From Thomas Jefferson

Poplar Forest Nov. 29. 20.

Dear Sir

The inclosed letter from our antient friend Tenche Coxe came unfortunately to Monticello after I had left it and has had a dilatory passage to this place where I recieved it yesterday and obey it’s injunction of immediate transmission to you. We should have recognised the stile even without a signature, and altho so written as to be much of it indecypherable. This is a sample of the effects we may expect from the late mischievous law vacating every 4. years nearly all the executive offices of the government. It saps the constitutional and salutary functions of the President, and introduces a principle of intrigue & corruption, which will soon leaven the mass, not only of Senators, but of citizens. It is more baneful than the attempt which failed in the beginning of the government to make all officers irremovable but with the consent of the Senate. This places every 4. years all appointments under their power, and even obliges them to act on every one nominatim. It will keep in constant excitement all the hungry cormorants for office, render them, as well as those in place, sycophants to their Senators, engage these in eternal intrigue to turn out one and put in another, in cabals to swap work, and make of them, what all executive directories become, mere sinks of corruption & faction. This must have been one of the midnight signatures of the President, when he had not time to consider, or even to read the law: and the more fatal as being irrepealable but with the consent of the Senate, which will never be obtained.
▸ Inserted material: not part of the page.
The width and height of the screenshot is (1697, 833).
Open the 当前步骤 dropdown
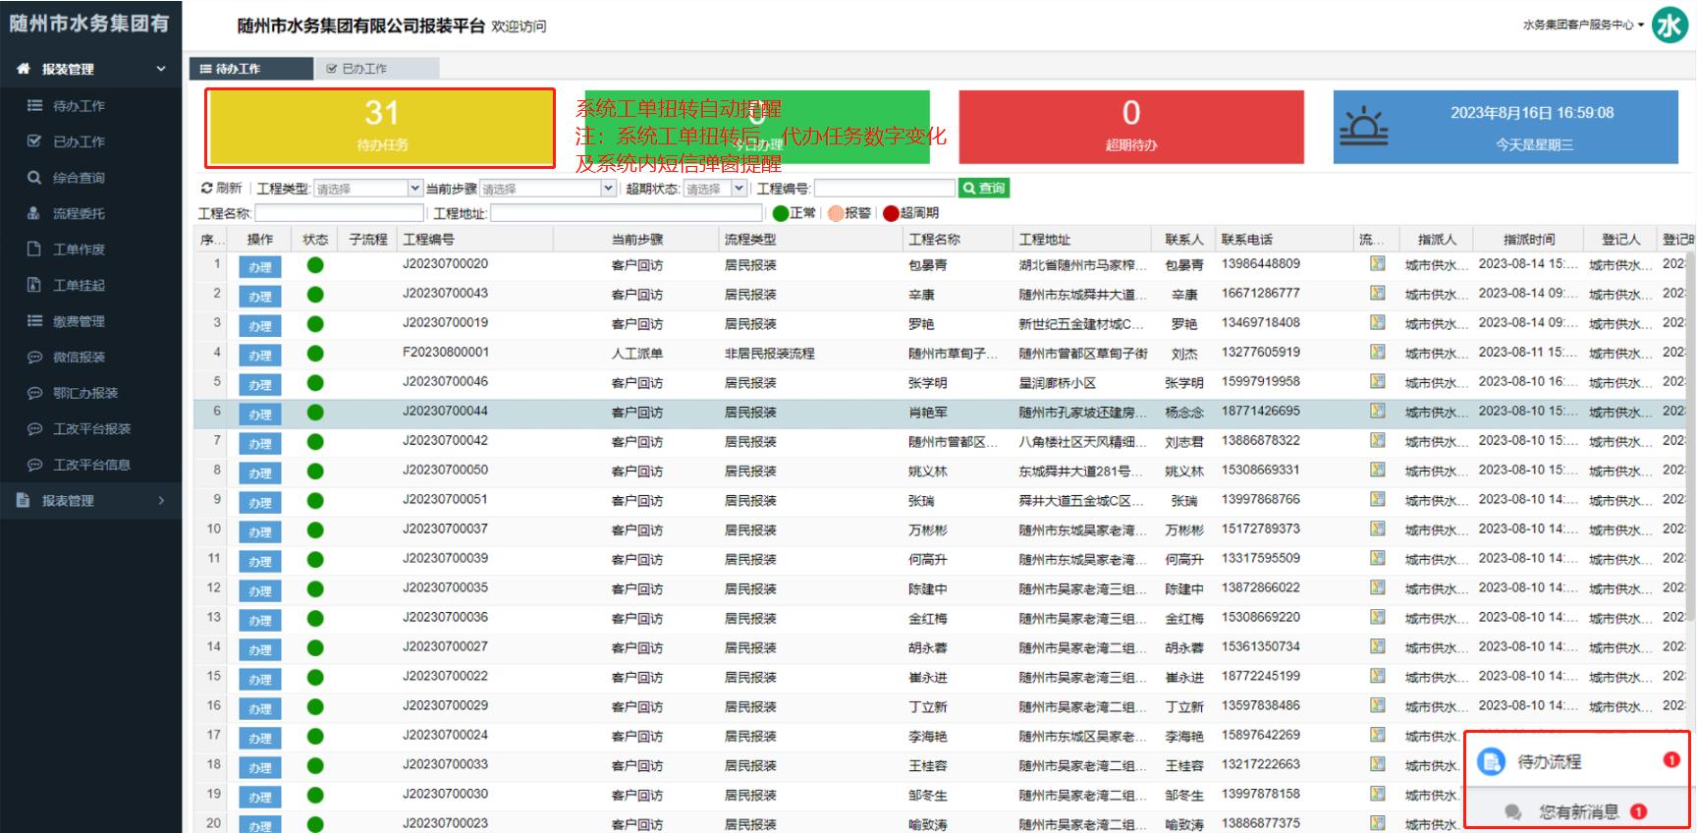coord(547,189)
F. Gilmer1 has communicated to me mr. Correa’s letter to him of Adieux to his friends here, among whom he names most affectionately mrs. Madison and yourself.2 No foreigner I believe has ever carried with him more friendly regrets. He was to sail the next day (Nov. 10.) in the British packet for England, & thence take his passage in Jan. for Brazil. His present views are of course liable to be affected by the events of Portugal, & the possible effects of their example on Brazil.

I expect to return to Monticello about the middle of the ensuing month and salute you with constant affection and respect.

Th: Jefferson

RC (DLC: Rives Collection, Madison Papers); FC (DLC: Jefferson Papers).

1Francis Walker Gilmer (1790–1826) was born at Pen Park, an estate near Charlottesville, Virginia, and educated at the College of William and Mary. He read law under the direction of William Wirt, and practiced in Winchester, Virginia, and then in Richmond, until he was deputed by JM and Jefferson to search for professors in Europe for the nascent University of Virginia. That task accomplished, in 1825 Gilmer was appointed the university’s first professor of law, but illness prevented him from taking the position (Richard Beale Davis, Francis Walker Gilmer: Life and Learning in Jefferson’s Virginia [Richmond, Va., 1939], 1–2, 34–39, 73–74, 93–94, 124, 198, 249, 253).

2“Do not forget that pure and virtuous soul of Montpellier and his Lady” (José Corrèa de Serra to Gilmer, 9 Nov. 1820, ibid., 142–43).